The outlook for the Thai economy in 2018 appears positive, based on trends that we saw emerging in the second half of last year. Most property developers have announced investment plans that feature higher revenue targets compared with last year.
Available information so far shows that listed developers plan to launch about 400 billion baht worth of housing projects this year. The figure is higher if non-listed, small and medium-sized developers are included. But listed developers dominate the industry in terms of ability to acquire land and access to financing beyond bank loans. The latter point is important because banks have been tightening their scrutiny of loans to property developers, so the gap between listed companies and their smaller peers is getting wider.
Still, some small and medium-sized developers have been stepping up property launches as their ultimate aim is to build up a project portfolio and revenue stream that would make them attractive candidates for stock market listings in the future.
The property market in the first two months of this year has already shown a lot of movement, similar to last year, in both the condominium and detached house segments. About 6,000 new condominium units were launched in January and February, similar to the total in the same period last year, with another 3,000 units expected this month.
The market for single detached housing tends to grow at a slower rate than that of condominiums, and figures are difficult to collect since developers typically sell units in phases and not entire projects all at once.
The available information shows just 852 new housing units launched in January and February, dramatically lower than the 2,000 units launched in the same period last year. As well, more developers are shifting their focus outside of Bangkok, where lower land prices, convenient transport and a house with land are still the priorities for buyers.
In the condominium market, areas along existing, under-construction and planned mass-transit lines are still the focus of most developers. Their main aim to market units costing 3 million baht or less that would appeal to working people who use mass transit to commute to their jobs. Few developers can afford land in the inner city any more, with the exception of a handful of big names that continue to offer high-end and luxury condos.
While prices of condominiums have tended to rise more than those of detached houses in recent years, prices of the latter are going up, as well-located plots are becoming scarcer. Many developers must now look to the periphery of the capital or beyond for good sites where they can achieve acceptable financial returns.
While residential unit launches so far are little changed from a year earlier, if the current economic momentum continues, we might see more developers announce new projects in the second and third quarters, by bringing forward some projects they were planning for next year, especially condominiums.
Property demand has also been improving since last year, but much will depend on consumer confidence in the long-term economic outlook.

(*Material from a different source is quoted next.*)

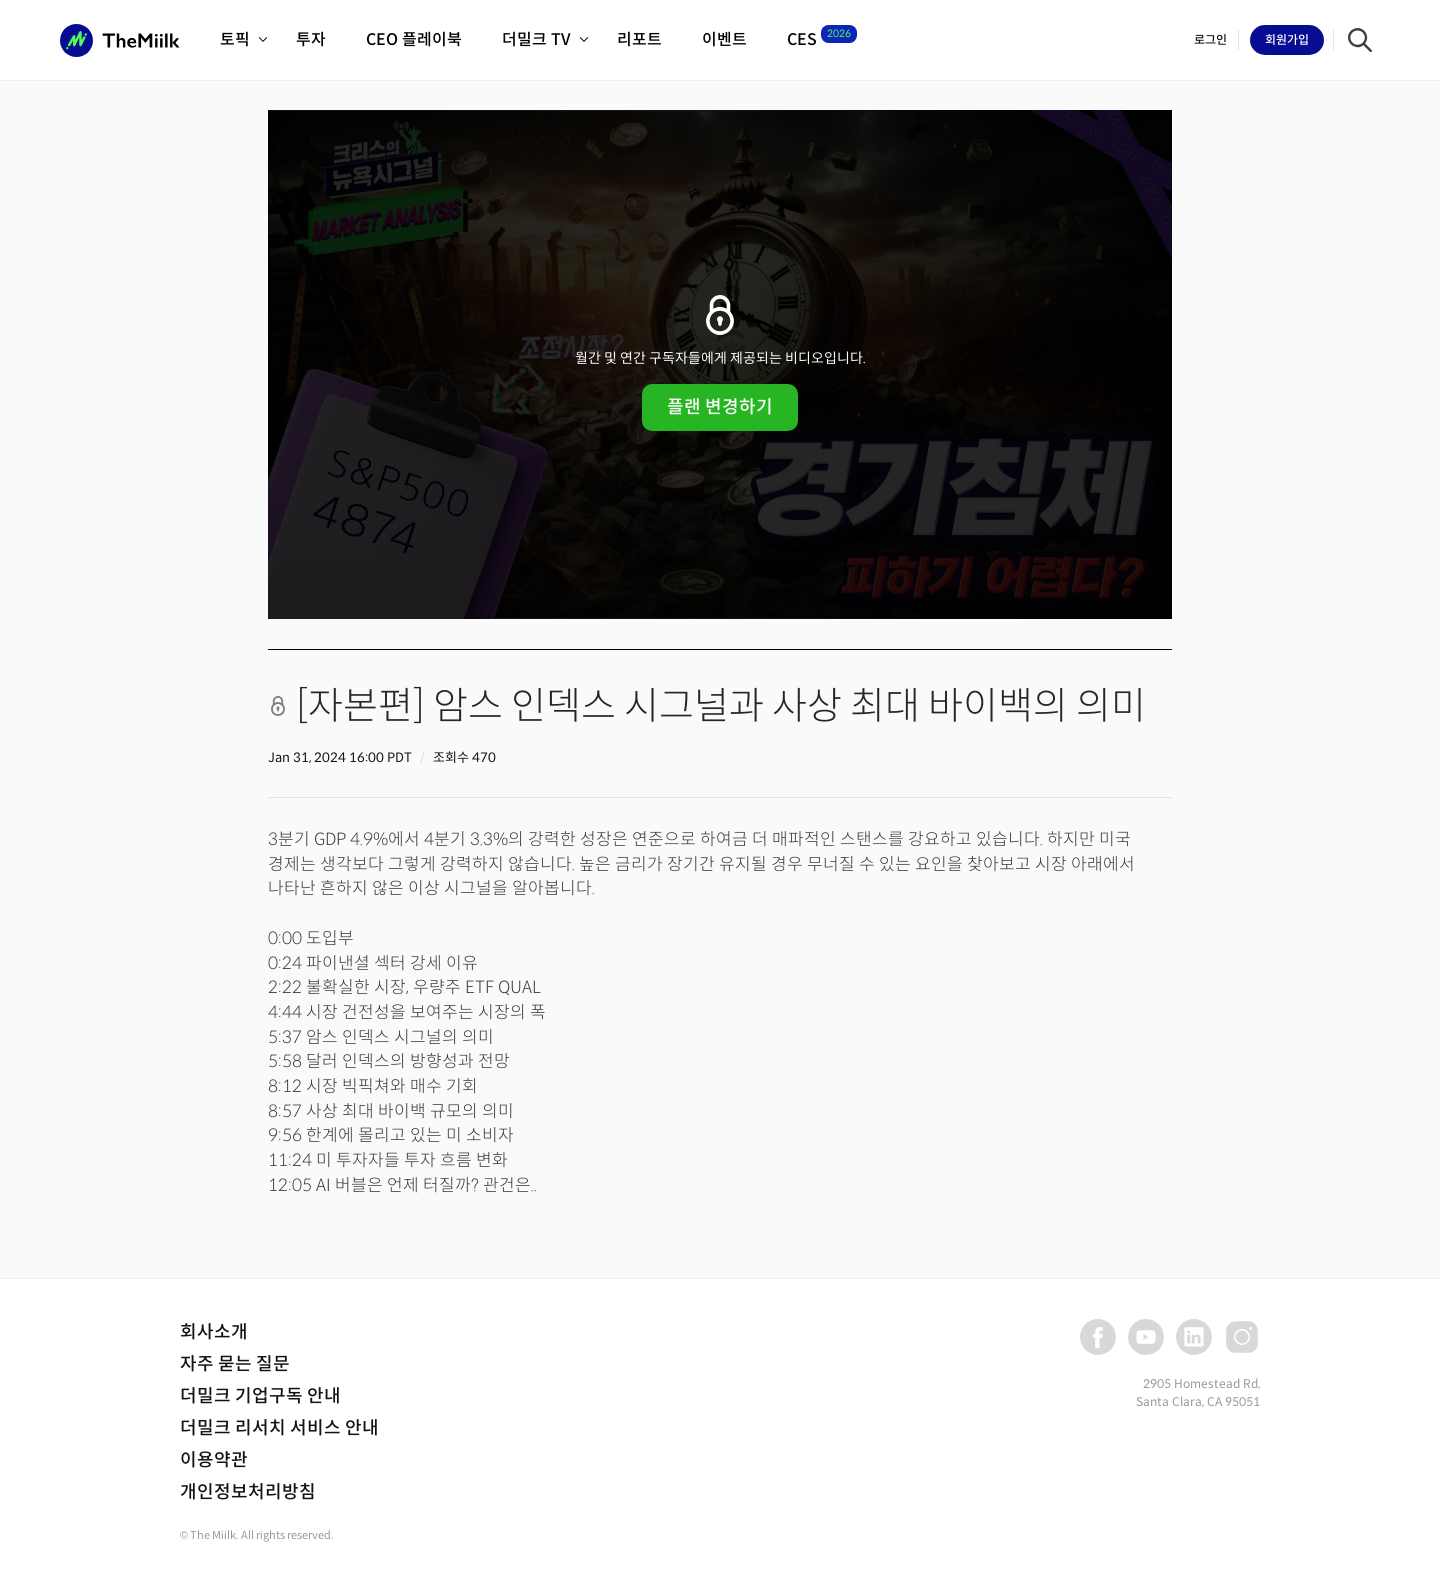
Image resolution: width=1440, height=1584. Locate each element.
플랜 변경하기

Developers these days are paying a lot more attention to market research, and that includes gauging when people are in a buying mood. Many use their own marketing channels, drawing from a database of existing customers, to achieve high take-up rates in a short time after the launch of a new project.
Foreign buyers, meanwhile, are becoming a bigger factor in the local property market, especially for condominium projects in Bangkok and some tourist destinations. Chinese buyers represent a major new group of potential customers, and more developers are looking for ways to cater to this potentially large market over the next few years.